Please copy the passage on the Matchgirls Strike word for word, starting at "According to The" and ending at "on July 10.".

-- begin Quoted passage --

The Matchgirls Strike sparked conversation across England and contributed to the growth of the workers’ rights and union movement. At the close of the film, onscreen text says the strike “improved their working conditions forever.”
According to The Matchgirls Memorial, After the walkout around 200 women and girls marched to Annie Besant’s office, and three women — Mary Naulls, Mary Cummings, and Sarah Chapman — spoke to her about forming the aforementioned Matchgirls Strike Committee, which was founded on July 8 (three days after the strike). The event saw significant press attention, and Besant took 56 girls and women to the House of Commons to meet with MPs on July 10.
A week later, the Strike Committee and London Trades Council met with Bryant and May to agree on terms, which included among other things that all fines for workers to be abolished, all women who walked out to be rehired, the company supply of key tools like paint and brushes (which were previously supplied by the workers themselves), a meal room, and crucially, that a union should be formed. The use of white phosphorous in matches has since been banned, but it took Bryant and May over 10 years after the strike to do so, in 1901.
The action had a huge impact on the British trade union movement. In the newly formed Union of Women Matchmakers, 12 women were elected: Sarah Chapman, Alice Francis, Mary Cummings, Kate Sclater, Mary Driscoll, Eliza Martin, Jane Wakeling, and Mary Naulls from the Matchgirls Strike Committee, along with Louisa Beck, Julia Gamelton, Ellen Johnson, Eliza Price, and Jane Staines. (The union would later include men workers.) A year later, the London Dock Strike happened after the formation of a docker’s union, which saw a rise in pay for workers. The power of these actions of protest, as well as this rise in trade union movements in Britain, led to the foundation of the Labour Party in 1900.

-- end Quoted passage --
-- begin Stored rows --

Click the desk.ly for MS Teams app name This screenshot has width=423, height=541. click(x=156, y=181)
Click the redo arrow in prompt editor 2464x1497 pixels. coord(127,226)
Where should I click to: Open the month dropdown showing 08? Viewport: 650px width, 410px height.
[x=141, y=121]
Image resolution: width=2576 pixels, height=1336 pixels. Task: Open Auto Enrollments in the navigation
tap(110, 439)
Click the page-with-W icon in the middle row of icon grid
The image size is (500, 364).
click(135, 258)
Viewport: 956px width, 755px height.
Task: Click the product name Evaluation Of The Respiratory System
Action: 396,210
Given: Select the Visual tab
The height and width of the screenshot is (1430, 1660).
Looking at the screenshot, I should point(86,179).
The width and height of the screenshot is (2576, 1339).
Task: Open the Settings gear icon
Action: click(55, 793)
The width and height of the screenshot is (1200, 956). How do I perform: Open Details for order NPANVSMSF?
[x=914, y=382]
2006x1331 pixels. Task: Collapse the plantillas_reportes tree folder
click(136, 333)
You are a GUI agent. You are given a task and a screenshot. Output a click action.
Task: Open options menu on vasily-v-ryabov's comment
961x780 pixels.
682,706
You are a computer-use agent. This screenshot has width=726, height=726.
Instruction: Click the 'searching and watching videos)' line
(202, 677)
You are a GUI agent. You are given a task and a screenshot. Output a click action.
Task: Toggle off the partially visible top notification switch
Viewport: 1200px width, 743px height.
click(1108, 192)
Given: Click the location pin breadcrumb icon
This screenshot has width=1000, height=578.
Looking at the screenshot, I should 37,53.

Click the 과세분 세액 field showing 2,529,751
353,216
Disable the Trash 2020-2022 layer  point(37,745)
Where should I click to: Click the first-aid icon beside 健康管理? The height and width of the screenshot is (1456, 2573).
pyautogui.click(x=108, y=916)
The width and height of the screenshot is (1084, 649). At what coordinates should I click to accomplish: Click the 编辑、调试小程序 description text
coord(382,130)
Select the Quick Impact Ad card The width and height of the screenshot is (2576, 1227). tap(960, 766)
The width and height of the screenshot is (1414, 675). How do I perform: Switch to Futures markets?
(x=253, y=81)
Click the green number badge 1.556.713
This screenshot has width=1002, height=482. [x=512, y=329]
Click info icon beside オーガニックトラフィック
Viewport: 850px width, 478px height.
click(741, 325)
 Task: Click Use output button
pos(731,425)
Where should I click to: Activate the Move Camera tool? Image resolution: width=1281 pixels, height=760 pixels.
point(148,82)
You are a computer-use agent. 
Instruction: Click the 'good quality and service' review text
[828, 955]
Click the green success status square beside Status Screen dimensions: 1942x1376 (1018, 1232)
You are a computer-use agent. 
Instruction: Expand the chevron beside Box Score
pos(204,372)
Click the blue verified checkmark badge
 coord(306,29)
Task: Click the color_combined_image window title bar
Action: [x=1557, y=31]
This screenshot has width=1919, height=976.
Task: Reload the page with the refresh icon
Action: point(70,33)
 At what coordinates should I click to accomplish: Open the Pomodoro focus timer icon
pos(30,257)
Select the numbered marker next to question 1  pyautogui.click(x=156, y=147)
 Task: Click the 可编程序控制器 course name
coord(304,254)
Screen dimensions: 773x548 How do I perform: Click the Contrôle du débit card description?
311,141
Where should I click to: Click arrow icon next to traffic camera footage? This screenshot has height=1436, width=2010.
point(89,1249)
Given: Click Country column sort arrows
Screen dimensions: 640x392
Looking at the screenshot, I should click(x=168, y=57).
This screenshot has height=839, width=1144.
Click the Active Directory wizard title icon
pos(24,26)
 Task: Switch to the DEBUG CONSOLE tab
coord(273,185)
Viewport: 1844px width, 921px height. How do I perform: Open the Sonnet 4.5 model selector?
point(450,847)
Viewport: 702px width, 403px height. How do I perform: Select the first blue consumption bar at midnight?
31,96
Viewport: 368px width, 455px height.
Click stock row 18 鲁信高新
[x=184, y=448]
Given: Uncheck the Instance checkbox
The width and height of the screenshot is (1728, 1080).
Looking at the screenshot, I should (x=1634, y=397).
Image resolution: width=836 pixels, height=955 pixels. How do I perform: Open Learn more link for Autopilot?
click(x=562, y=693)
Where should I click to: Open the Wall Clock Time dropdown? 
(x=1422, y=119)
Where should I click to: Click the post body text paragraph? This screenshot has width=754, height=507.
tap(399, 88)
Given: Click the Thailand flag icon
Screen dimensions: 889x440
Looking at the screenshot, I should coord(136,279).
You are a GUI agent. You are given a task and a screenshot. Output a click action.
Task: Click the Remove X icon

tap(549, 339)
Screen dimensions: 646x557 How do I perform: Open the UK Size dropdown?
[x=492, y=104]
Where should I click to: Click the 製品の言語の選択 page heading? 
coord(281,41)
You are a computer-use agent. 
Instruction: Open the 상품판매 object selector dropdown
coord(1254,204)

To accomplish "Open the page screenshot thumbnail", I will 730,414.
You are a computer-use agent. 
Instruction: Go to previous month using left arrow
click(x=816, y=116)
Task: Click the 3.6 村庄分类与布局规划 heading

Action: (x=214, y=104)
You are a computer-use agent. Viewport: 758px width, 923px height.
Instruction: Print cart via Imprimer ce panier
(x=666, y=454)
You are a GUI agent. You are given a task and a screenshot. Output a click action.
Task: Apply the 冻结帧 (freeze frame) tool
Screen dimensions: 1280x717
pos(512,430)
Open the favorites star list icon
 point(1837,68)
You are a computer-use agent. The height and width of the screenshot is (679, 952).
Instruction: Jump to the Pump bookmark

-- end Stored rows --

*Exercise response*
According to The Matchgirls Memorial, After the walkout around 200 women and girls marched to Annie Besant’s office, and three women — Mary Naulls, Mary Cummings, and Sarah Chapman — spoke to her about forming the aforementioned Matchgirls Strike Committee, which was founded on July 8 (three days after the strike). The event saw significant press attention, and Besant took 56 girls and women to the House of Commons to meet with MPs on July 10.